Next in Ones to Watch is Sènami Donoumassou, whose experimental photograms won her the inaugural James Barnor Prize

With a richly diverse background in drawing, painting, graphic design and illustration, Sènami Donoumassou began to develop “a particular interest in light as a medium, having always been fascinated by the effects of light and shadow”. Donoumassou is based in Benin, where she was born and raised, but it was during a one-month residency at Le Fresnoy – Studio National des Arts Contemporains, France, in 2018 that she started exploring photograms “as a way of merging my artistic practice”. Her images appear phantasmic and eerie, yet substantial all the same: spirited and macular, animated but hushed, alluding to layers beneath the mantle of reality.

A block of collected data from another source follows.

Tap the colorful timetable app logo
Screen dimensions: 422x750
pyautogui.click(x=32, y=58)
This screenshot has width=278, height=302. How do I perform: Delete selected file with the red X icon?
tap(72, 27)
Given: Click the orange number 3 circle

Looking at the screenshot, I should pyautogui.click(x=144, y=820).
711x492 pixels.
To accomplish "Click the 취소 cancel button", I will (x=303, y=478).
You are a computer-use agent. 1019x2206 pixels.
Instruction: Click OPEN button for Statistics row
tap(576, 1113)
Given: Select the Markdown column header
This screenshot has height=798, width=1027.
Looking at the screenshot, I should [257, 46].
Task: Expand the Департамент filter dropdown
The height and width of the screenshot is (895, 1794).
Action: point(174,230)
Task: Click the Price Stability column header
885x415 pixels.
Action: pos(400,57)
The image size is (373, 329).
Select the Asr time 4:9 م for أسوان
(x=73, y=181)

She employs photosensitive silver paper and light to fashion camera-less images, thinking of the photogram as a form of sculpture in which she shapes the paper’s two-dimensional surface with traces left by light. Using archival photographs or images she has taken herself, as well as various materials such as water, sand or leaves, she finds ways to rediscover contact with matter and texture in her creative process, elements familiar to her from painting. “With this technique, each image created is singular, and there’s also an element of randomness,” she says. “I see photosensitive paper as a metaphor for the human body and mind, each one bearing traces of its relationship with the world, its past, its community.”